» Exercise description: What is the count of lines in the data that hold the string "beside"? State the number alone.

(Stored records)
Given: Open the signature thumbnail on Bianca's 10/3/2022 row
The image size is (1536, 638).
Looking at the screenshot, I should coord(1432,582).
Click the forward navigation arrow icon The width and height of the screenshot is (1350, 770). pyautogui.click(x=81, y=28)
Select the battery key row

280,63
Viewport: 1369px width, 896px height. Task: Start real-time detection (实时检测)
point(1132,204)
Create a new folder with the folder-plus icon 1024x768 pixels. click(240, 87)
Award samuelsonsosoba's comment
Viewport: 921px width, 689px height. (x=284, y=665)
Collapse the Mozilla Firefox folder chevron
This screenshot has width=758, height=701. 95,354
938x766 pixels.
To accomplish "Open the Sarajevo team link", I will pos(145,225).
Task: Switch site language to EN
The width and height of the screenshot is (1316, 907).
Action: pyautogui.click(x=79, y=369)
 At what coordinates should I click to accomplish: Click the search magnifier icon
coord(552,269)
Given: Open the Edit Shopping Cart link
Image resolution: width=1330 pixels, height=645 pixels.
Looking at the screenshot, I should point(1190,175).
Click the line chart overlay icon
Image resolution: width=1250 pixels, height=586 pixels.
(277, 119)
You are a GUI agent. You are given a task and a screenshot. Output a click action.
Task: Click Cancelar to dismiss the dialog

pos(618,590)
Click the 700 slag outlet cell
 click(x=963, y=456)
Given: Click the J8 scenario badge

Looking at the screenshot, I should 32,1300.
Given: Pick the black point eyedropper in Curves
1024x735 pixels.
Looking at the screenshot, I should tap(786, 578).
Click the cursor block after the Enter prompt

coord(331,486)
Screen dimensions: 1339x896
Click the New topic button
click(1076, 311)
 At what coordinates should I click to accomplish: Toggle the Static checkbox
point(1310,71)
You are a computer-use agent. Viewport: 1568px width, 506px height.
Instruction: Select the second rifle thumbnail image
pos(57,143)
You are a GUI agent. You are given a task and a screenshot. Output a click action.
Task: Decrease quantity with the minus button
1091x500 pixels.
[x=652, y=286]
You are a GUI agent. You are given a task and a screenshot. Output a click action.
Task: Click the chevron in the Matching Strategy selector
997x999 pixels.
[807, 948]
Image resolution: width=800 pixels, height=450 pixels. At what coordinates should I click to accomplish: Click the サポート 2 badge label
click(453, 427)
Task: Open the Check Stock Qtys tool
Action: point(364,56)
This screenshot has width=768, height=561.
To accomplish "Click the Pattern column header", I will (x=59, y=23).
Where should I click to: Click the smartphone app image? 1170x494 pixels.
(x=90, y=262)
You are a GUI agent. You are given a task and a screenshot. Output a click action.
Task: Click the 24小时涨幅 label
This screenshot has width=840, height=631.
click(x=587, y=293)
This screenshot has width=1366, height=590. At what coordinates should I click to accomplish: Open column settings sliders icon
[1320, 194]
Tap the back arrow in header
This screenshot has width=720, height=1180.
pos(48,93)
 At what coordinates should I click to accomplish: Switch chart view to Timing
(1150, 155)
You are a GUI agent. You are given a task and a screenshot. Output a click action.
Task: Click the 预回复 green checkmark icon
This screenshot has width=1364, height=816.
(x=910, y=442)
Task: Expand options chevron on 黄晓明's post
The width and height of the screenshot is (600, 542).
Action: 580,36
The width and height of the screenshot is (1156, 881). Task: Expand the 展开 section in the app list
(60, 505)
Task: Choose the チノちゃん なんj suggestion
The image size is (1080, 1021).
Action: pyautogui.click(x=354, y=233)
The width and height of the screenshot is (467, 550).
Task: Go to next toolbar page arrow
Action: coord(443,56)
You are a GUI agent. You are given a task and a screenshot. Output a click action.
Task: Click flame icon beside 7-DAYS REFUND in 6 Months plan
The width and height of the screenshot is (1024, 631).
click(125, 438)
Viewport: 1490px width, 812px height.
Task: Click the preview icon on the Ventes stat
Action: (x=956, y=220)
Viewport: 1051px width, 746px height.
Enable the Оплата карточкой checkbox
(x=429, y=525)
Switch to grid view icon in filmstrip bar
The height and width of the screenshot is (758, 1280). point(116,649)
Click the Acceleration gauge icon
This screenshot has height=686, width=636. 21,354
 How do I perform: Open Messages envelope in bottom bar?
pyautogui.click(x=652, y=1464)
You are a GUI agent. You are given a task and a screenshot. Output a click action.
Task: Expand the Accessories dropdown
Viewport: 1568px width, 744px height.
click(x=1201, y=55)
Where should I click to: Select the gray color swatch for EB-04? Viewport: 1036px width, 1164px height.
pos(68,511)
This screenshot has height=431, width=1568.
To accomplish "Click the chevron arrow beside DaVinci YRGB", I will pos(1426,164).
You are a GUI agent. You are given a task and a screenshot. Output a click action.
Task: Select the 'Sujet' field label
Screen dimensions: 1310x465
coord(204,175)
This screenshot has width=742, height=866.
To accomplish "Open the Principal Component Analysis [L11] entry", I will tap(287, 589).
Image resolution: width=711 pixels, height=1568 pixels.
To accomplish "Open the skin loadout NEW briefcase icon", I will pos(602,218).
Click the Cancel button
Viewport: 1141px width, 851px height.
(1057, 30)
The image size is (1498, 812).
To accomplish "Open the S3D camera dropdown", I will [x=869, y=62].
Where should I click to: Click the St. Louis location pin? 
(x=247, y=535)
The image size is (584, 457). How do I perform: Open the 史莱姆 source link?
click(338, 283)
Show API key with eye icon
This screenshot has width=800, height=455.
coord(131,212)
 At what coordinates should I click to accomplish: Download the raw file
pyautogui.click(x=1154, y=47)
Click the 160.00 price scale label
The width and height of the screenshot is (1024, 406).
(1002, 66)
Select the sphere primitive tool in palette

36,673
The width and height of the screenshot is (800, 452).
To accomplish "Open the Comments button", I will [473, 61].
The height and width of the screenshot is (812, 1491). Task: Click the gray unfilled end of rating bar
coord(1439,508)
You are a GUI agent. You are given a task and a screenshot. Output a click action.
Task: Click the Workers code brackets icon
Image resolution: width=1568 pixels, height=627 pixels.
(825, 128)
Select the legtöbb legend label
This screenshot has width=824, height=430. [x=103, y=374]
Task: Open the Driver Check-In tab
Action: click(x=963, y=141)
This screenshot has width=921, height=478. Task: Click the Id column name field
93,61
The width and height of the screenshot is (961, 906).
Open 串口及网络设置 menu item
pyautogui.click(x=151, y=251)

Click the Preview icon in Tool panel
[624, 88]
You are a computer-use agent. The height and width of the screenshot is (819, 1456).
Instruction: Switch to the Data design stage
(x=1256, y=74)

» Answer to the exercise: 2